■ RECORDS TO PROCESS:
◆ ◆ ◆ ◆

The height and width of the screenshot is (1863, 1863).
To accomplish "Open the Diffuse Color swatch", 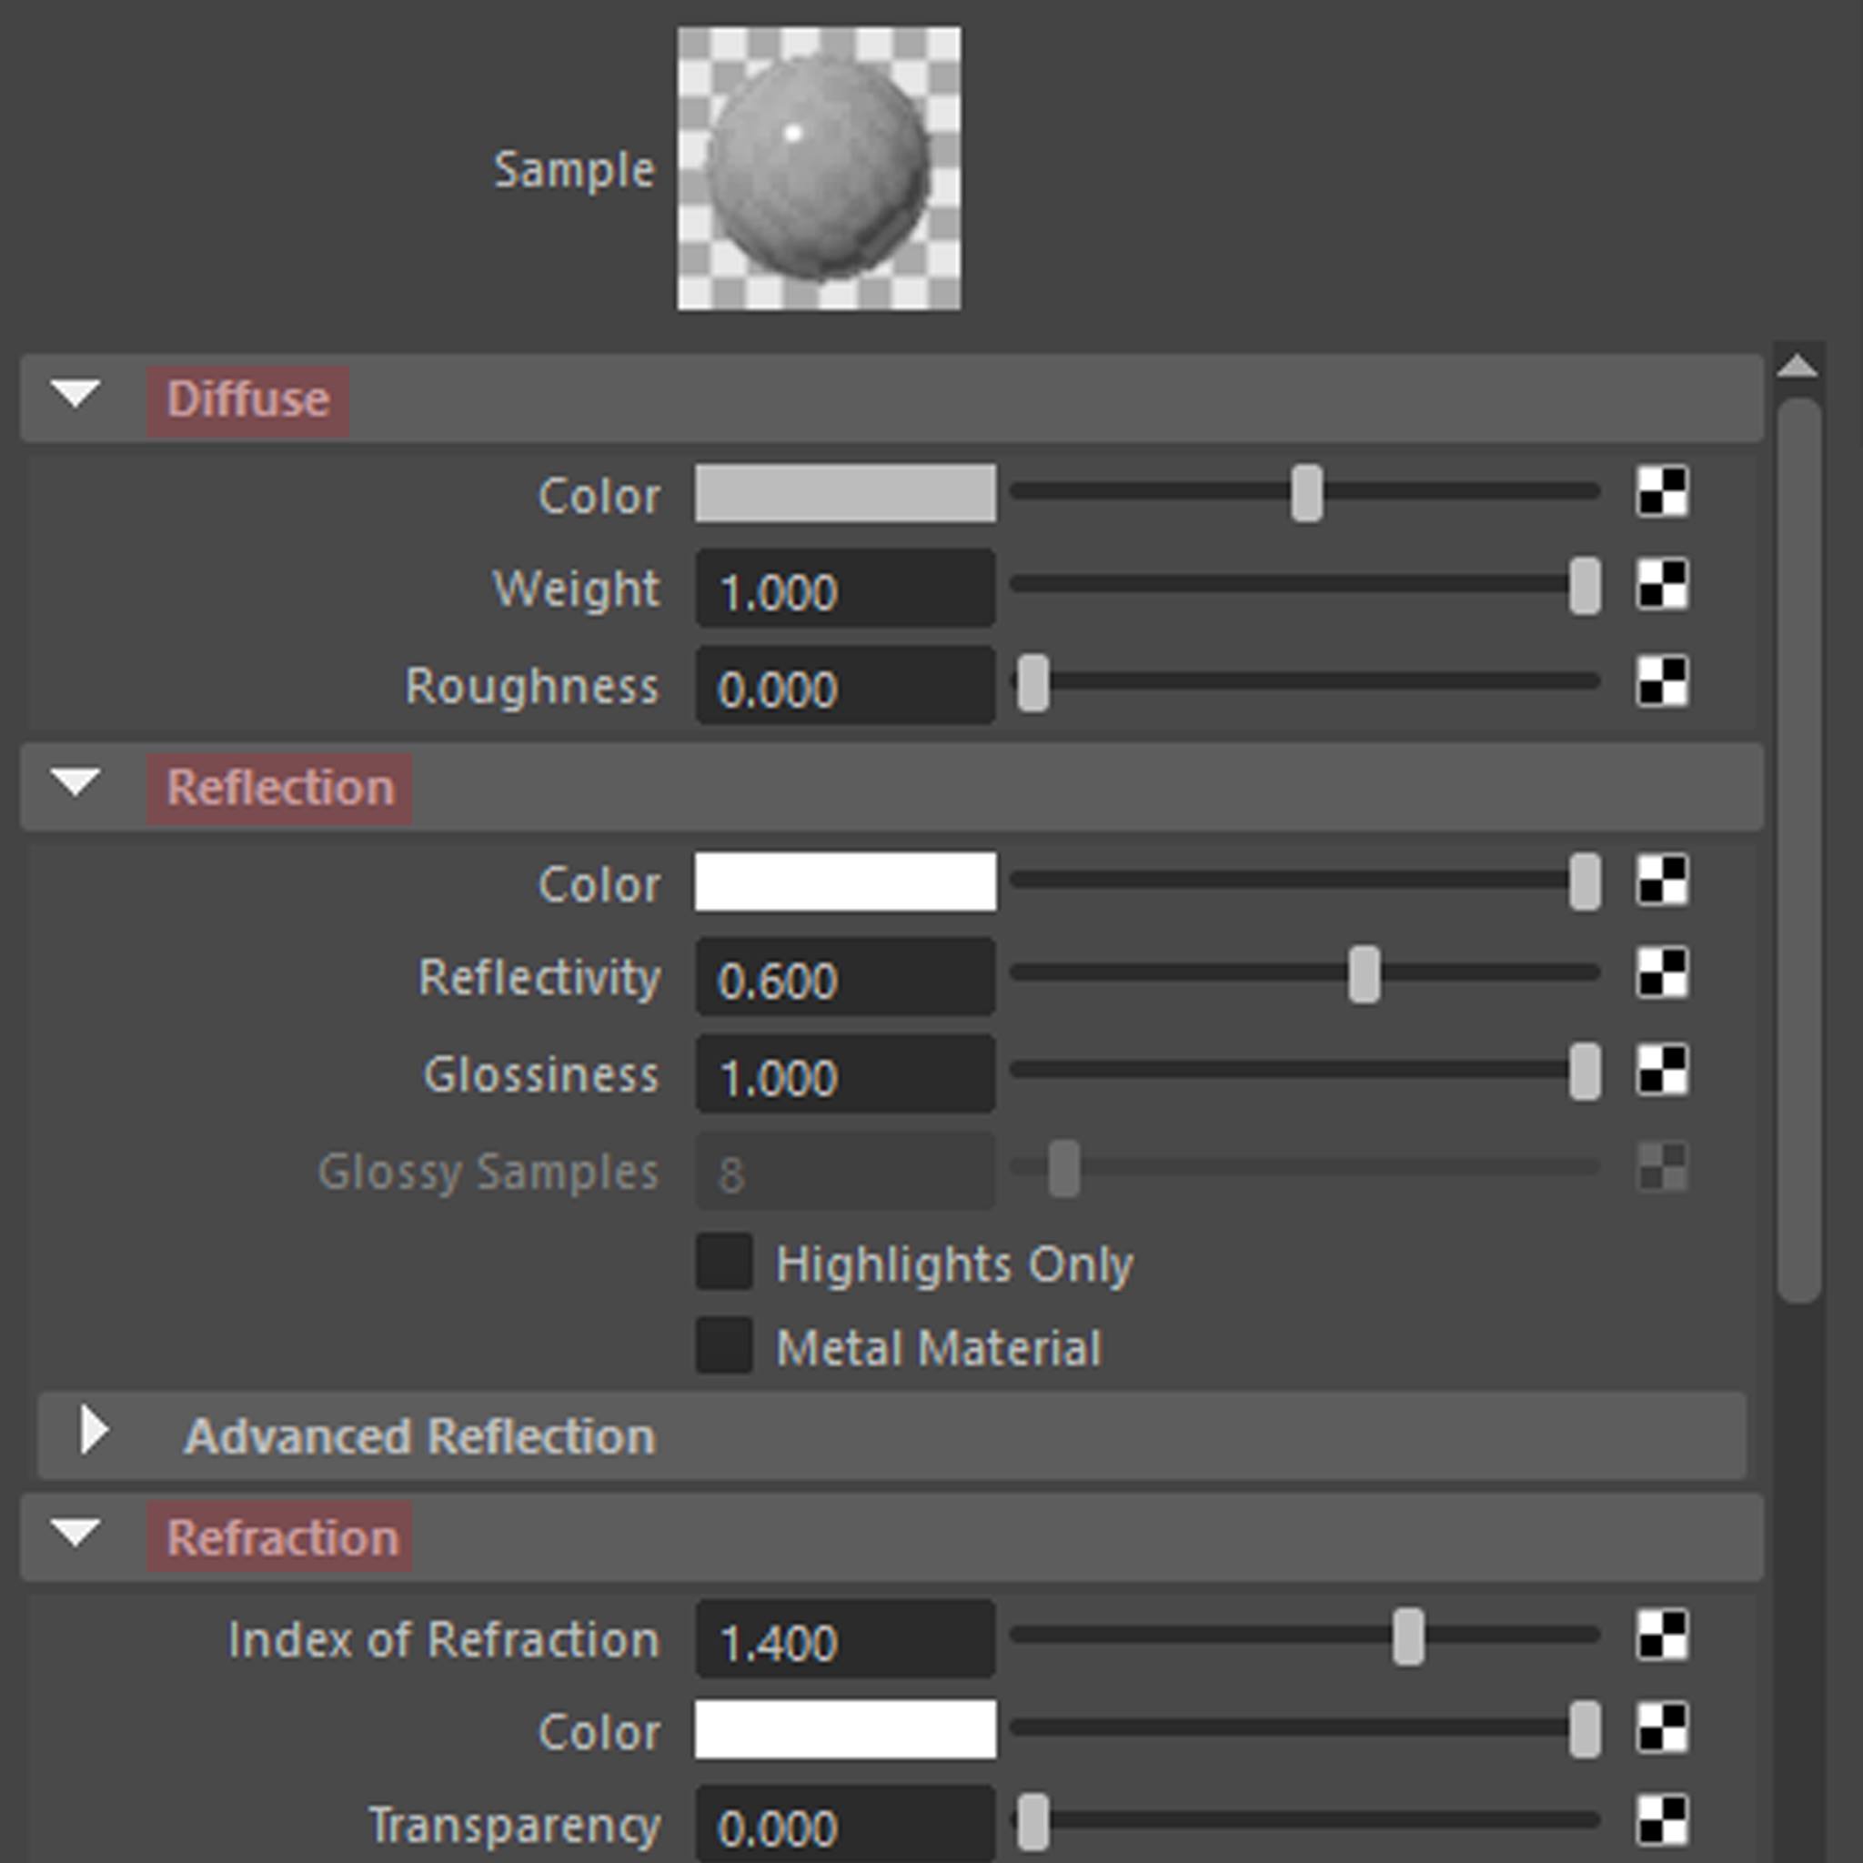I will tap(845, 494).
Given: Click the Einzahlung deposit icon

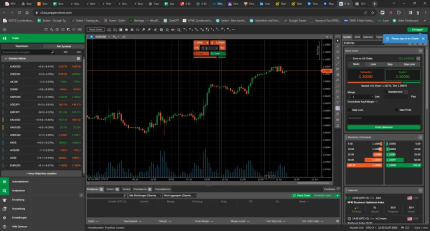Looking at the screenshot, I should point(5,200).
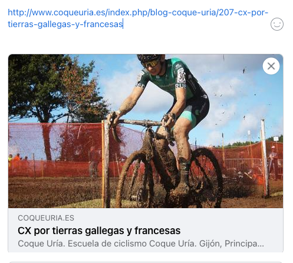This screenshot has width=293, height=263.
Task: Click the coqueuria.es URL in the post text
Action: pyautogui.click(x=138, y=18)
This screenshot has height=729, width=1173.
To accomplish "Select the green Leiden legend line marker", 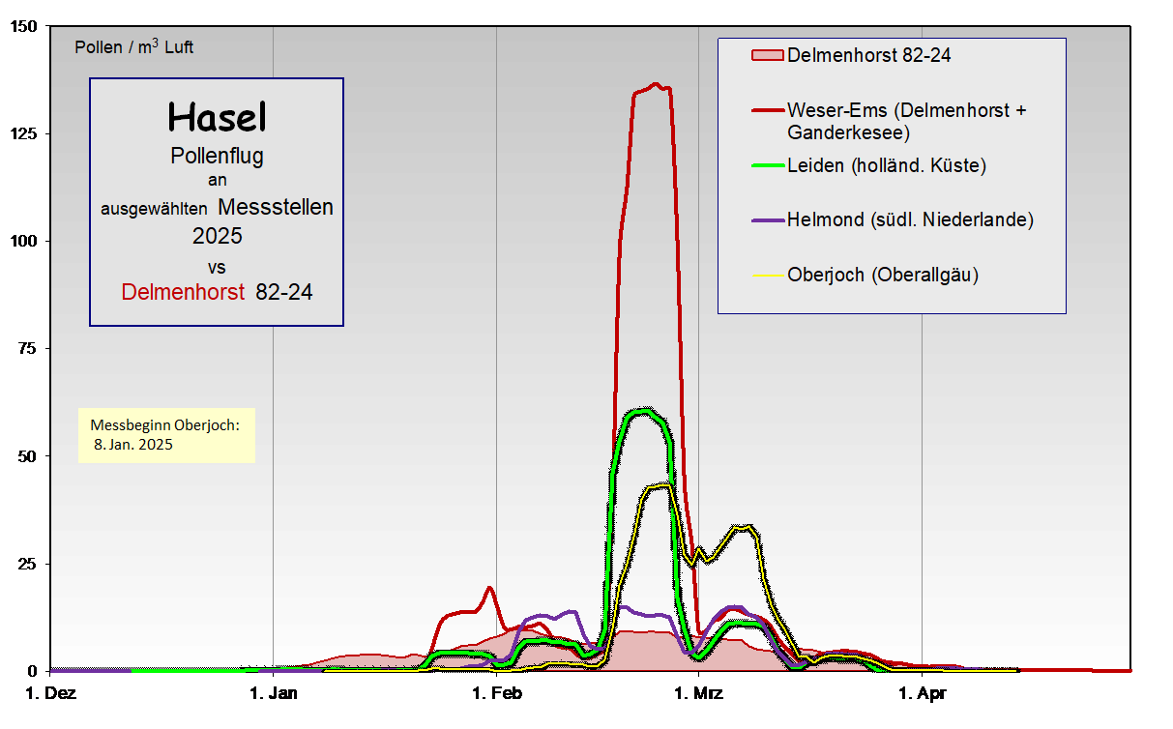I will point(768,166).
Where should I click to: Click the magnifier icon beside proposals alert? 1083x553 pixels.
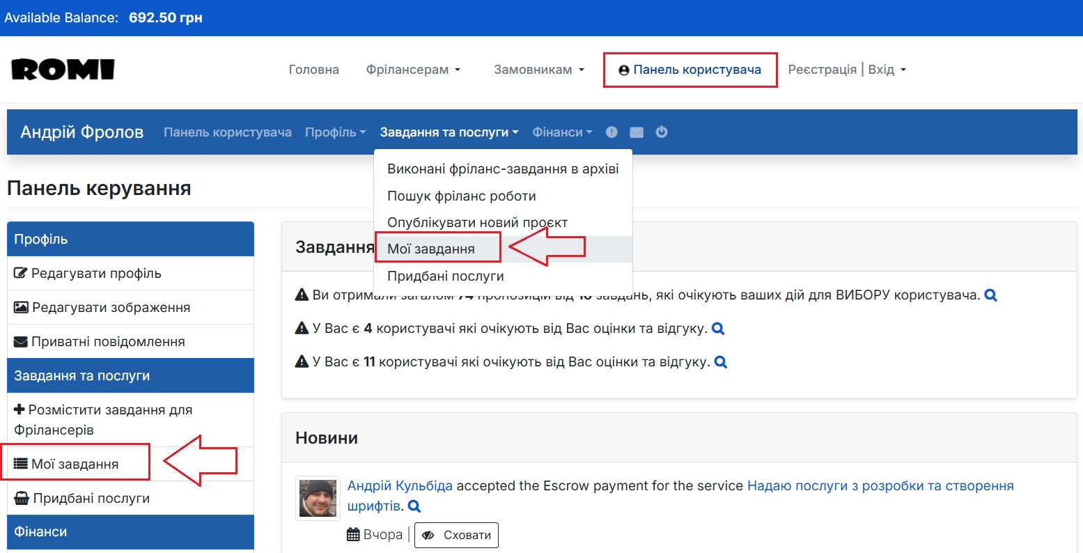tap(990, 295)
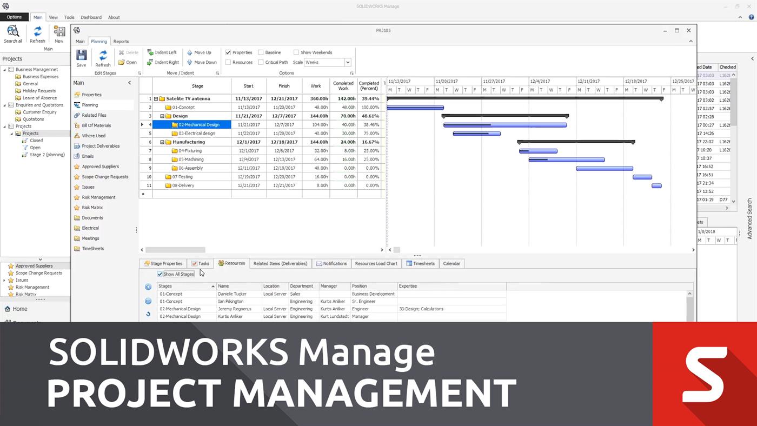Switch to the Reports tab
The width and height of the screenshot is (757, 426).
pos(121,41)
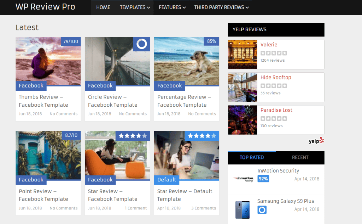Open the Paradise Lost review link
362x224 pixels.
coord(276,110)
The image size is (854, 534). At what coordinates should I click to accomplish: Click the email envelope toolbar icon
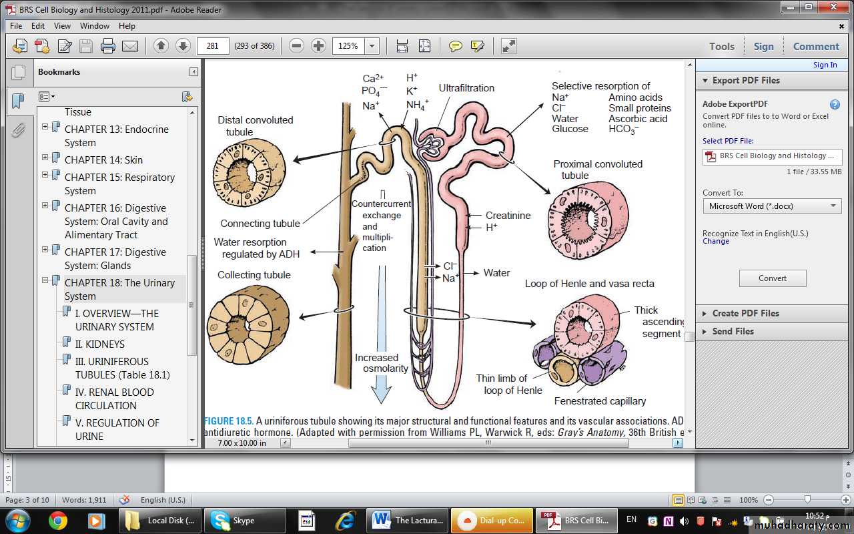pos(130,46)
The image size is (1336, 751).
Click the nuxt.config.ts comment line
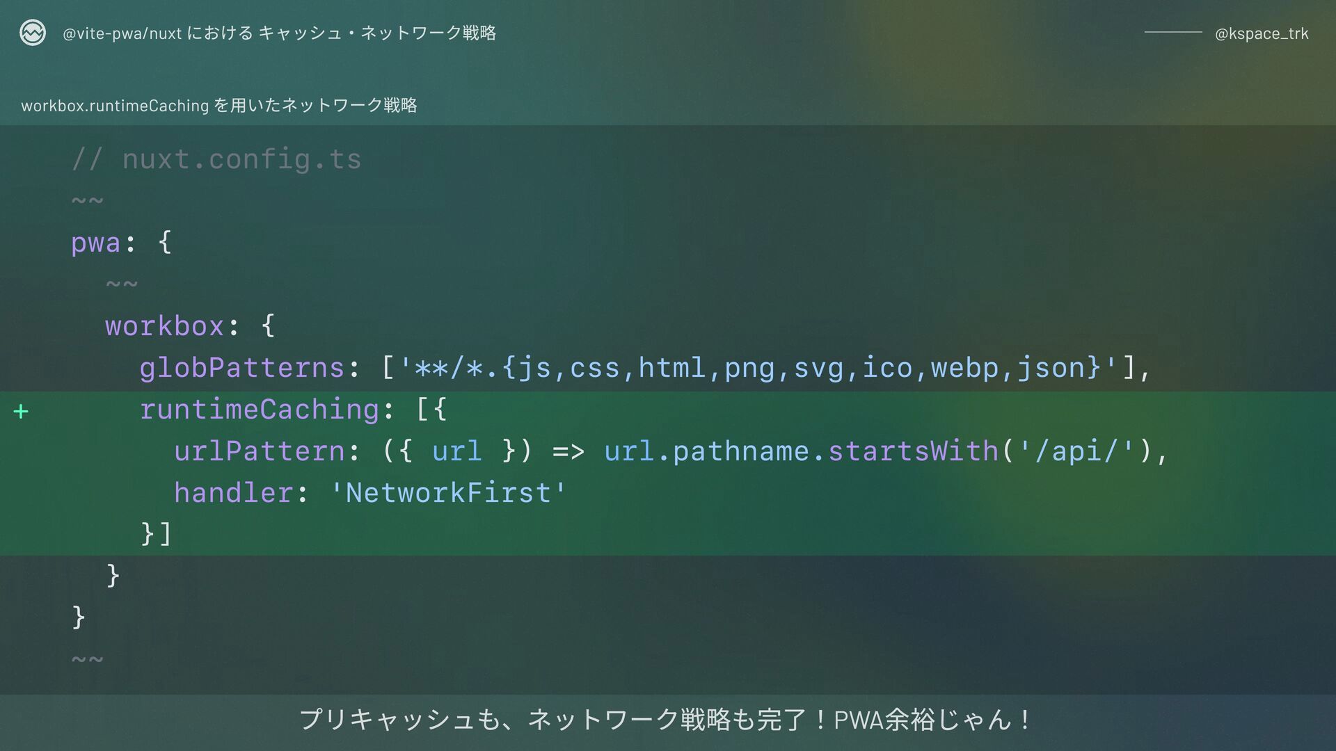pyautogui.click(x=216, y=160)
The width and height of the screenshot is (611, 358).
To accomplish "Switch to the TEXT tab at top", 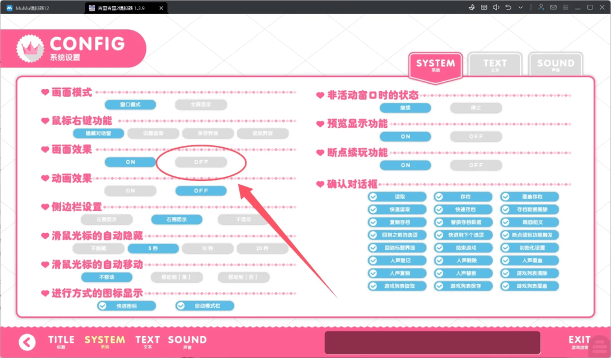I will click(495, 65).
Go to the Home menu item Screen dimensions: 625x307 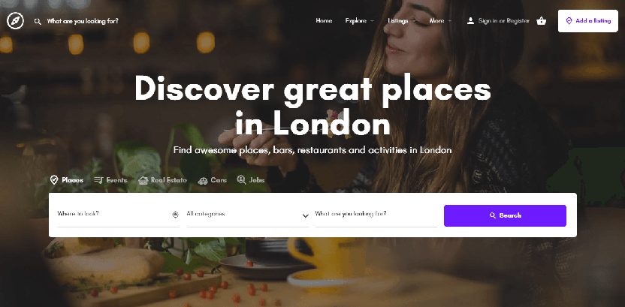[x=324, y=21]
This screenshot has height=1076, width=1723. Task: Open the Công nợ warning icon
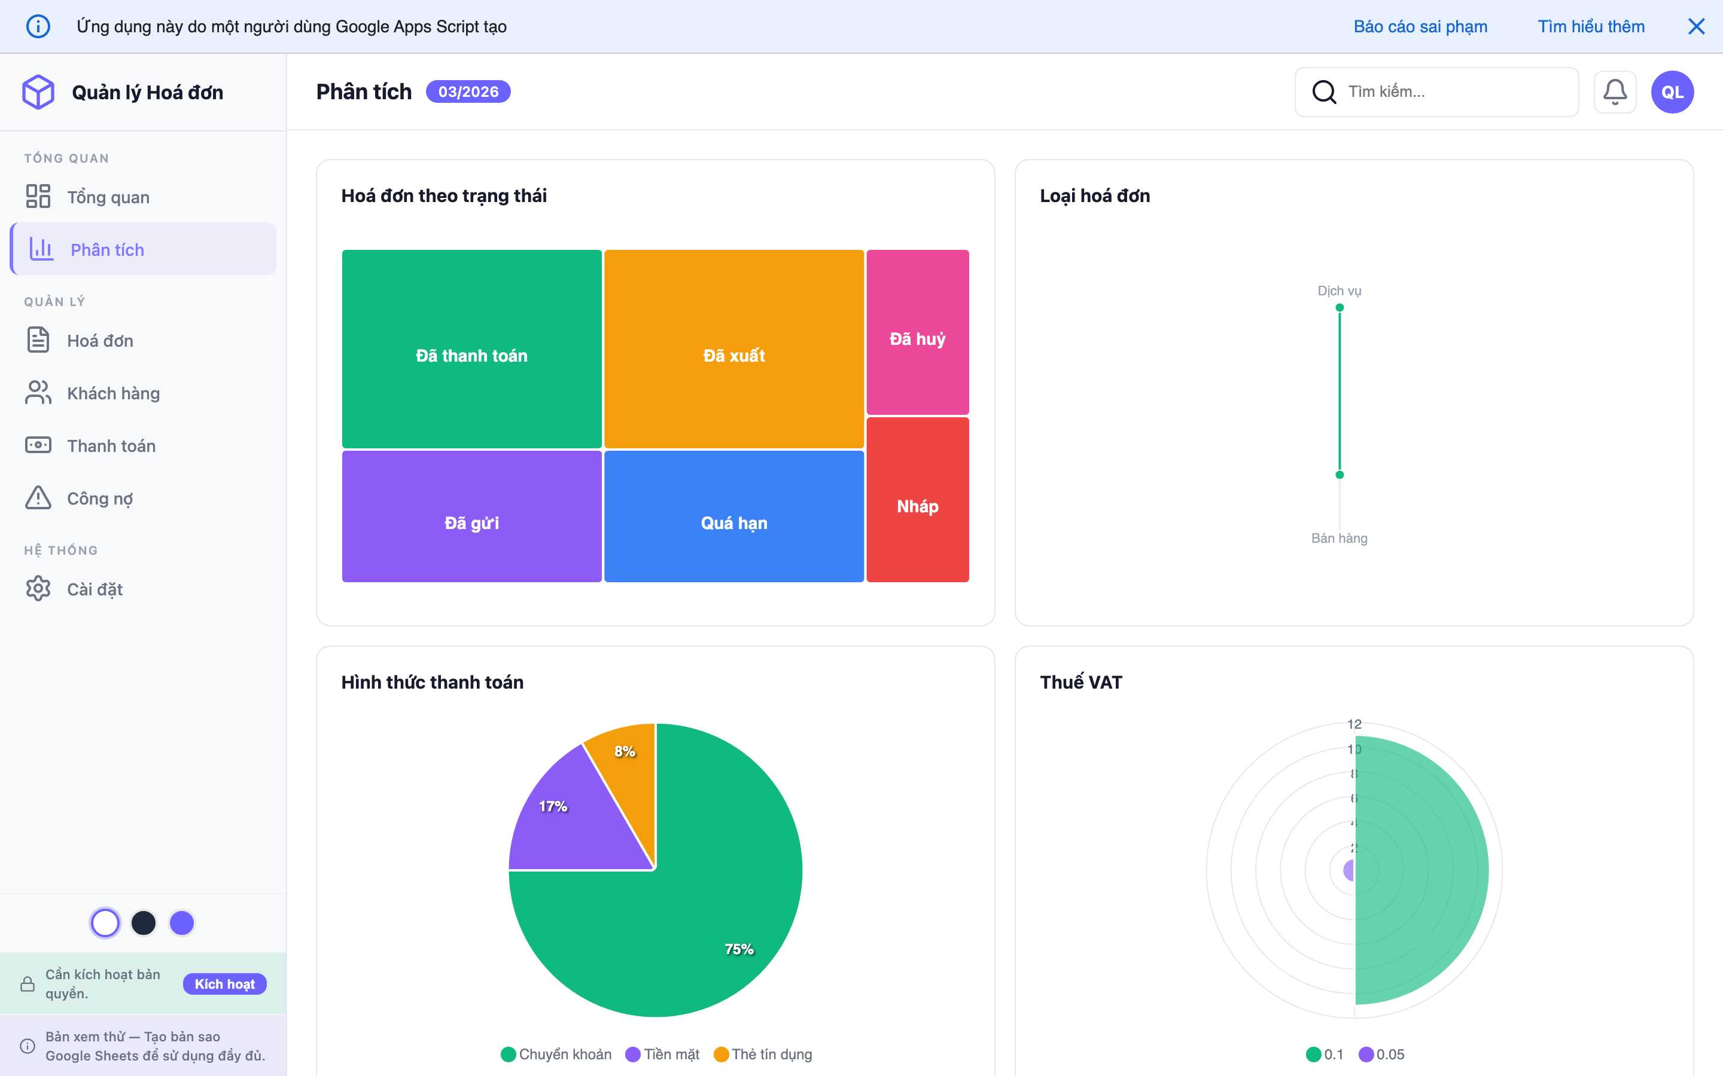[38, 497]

◆ ◆ ◆ ◆

■ DIRECTIONS: Pick out each line of the items above that contains the word "image", where capitalization must match, and copy those lines.

■ THE COMPLETED TASK:
The image size is (854, 534). At what coordinates should I click to accomplish: Click the email envelope toolbar icon
The image size is (1336, 751).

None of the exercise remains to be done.